György Domokos (Università Cattolica Péter Pázmány, Gruppo di ricerca "Vestigia"), Dal Canale di Burana al fiume Hernád. Lettere di Taddeo Lardi, il bis gubernator Agriensis dall'Ungheria
Taddeo Lardi servì la dinastia degli Estensi in Ungheria per venticinque anni (1487-1512) con un’interruzione di un paio di anni. Le sue più di settanta lettere datate da qui e ora conservate all’Archivio di Stato di Modena documentano non solo gli eventi principali del periodo (l’arrivo della nuova regina, la guerra antiturca, ecc.), ma anche la vita quotidiana a Esztergom, Buda e Eger. La relazione intende presentare, a proposito della pubblicazione prevista dell’espitolario, lo stile, la lingua, il ruolo, il personaggio del Lardi (sepolto a Cassovia, l'odierna Košice inSlovacchia) e offrirà un saggio del contenuto di alcune delle lettere.

ESERCIZIO PROPOSTO 1 => Riassumi in due frasi il testo su Taddeo Lardi.
ESERCIZIO PROPOSTO 2 => Trascrivi dal testo su Taddeo Lardi il passo che va da "György Domokos (Università" fino a "alcune delle lettere." incluso.

SEGMENTO DI DATI =>

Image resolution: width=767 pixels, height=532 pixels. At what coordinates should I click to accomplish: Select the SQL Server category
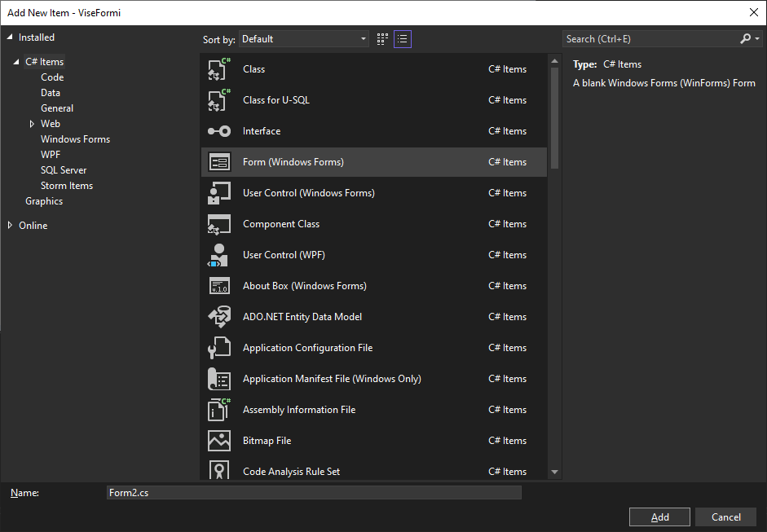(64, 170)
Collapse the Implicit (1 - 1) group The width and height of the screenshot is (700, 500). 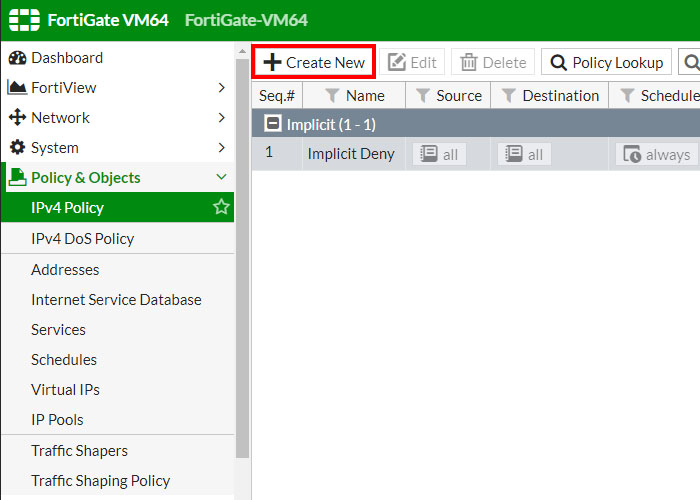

RISPOSTA SCRITTA 1 => Taddeo Lardi servì gli Estensi in Ungheria per venticinque anni, dal 1487 al 1512. Le sue oltre settanta lettere, oggi all'Archivio di Stato di Modena, documentano i grandi eventi del periodo e la vita quotidiana a Esztergom, Buda ed Eger, e la relazione ne presenterà lo stile, la lingua, il ruolo e il personaggio insieme a un saggio del contenuto di alcune lettere.

RISPOSTA SCRITTA 2 =>
György Domokos (Università Cattolica Péter Pázmány, Gruppo di ricerca "Vestigia"), Dal Canale di Burana al fiume Hernád. Lettere di Taddeo Lardi, il bis gubernator Agriensis dall'Ungheria
Taddeo Lardi servì la dinastia degli Estensi in Ungheria per venticinque anni (1487-1512) con un’interruzione di un paio di anni. Le sue più di settanta lettere datate da qui e ora conservate all’Archivio di Stato di Modena documentano non solo gli eventi principali del periodo (l’arrivo della nuova regina, la guerra antiturca, ecc.), ma anche la vita quotidiana a Esztergom, Buda e Eger. La relazione intende presentare, a proposito della pubblicazione prevista dell’espitolario, lo stile, la lingua, il ruolo, il personaggio del Lardi (sepolto a Cassovia, l'odierna Košice inSlovacchia) e offrirà un saggio del contenuto di alcune delle lettere.